[Source records]
━━━━━━━━━━

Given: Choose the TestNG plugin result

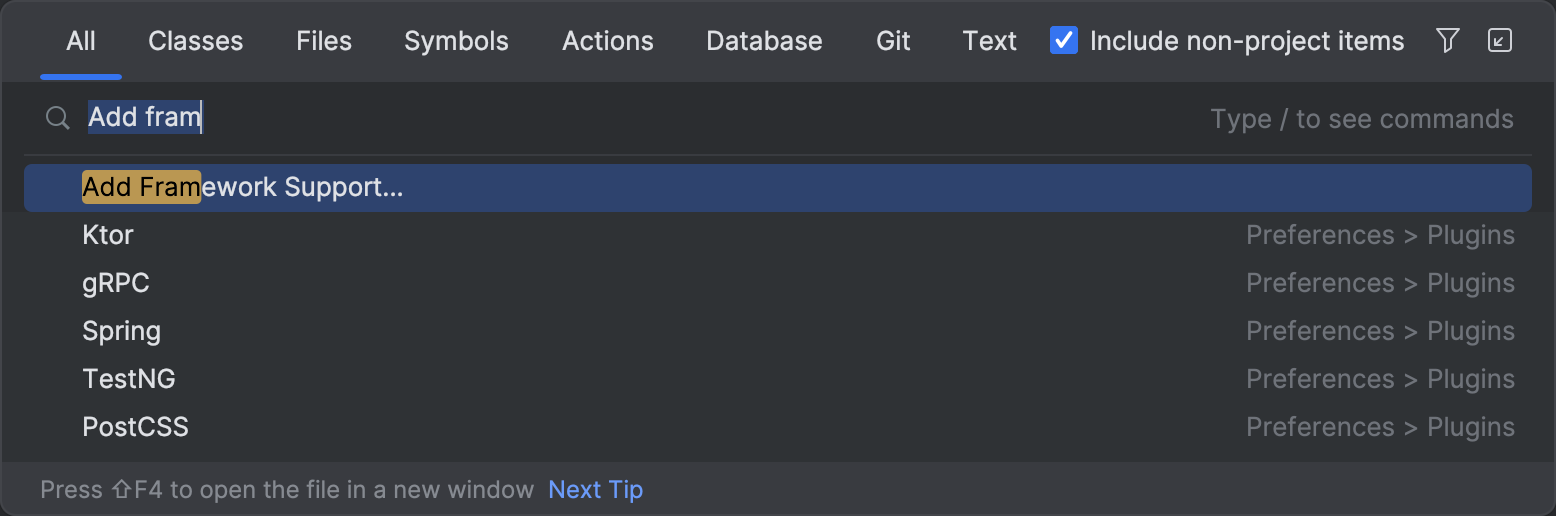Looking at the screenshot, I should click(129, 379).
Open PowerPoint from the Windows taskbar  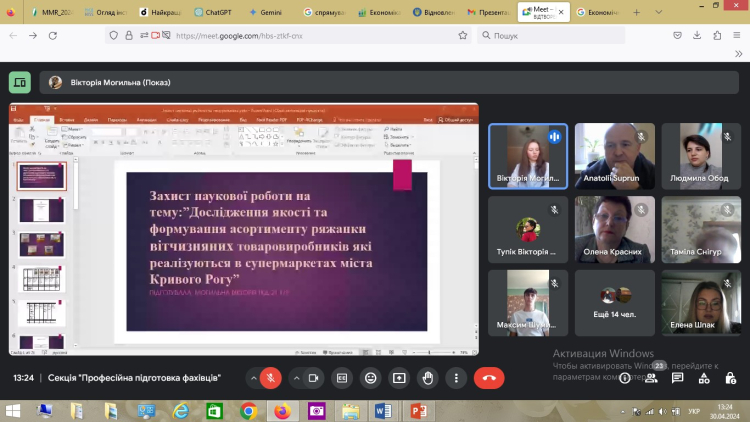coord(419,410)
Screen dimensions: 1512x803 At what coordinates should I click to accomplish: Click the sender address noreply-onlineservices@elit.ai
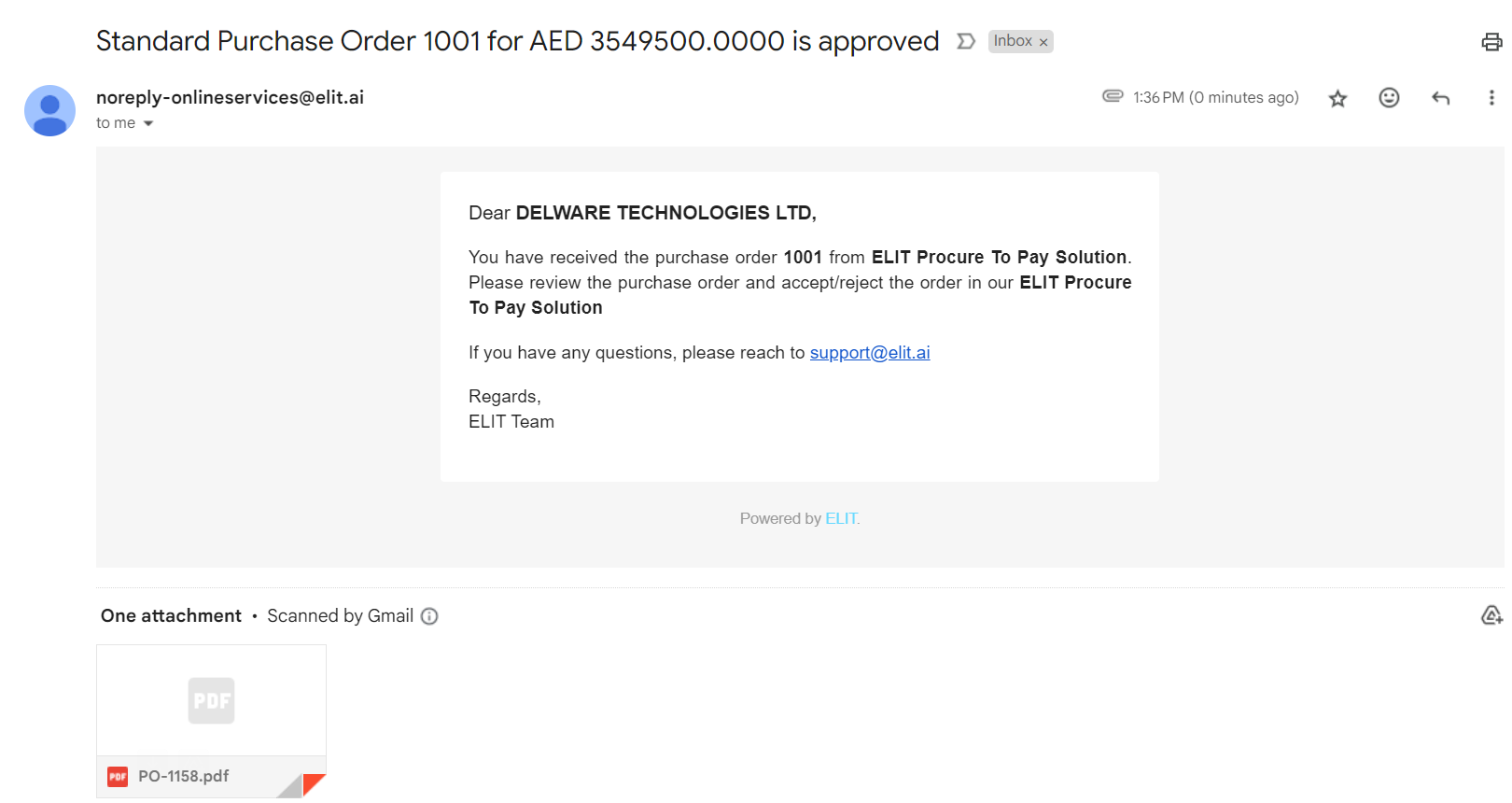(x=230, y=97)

━━━━━━━━━━

**To do**
Restate word for word the lines running from the one with "Screen dimensions: 1512x803" to the end of the entries; pictures are to be left out.

**Output for this task**
Screen dimensions: 1512x803 At what coordinates should I click to accomplish: Click the sender address noreply-onlineservices@elit.ai
(x=230, y=97)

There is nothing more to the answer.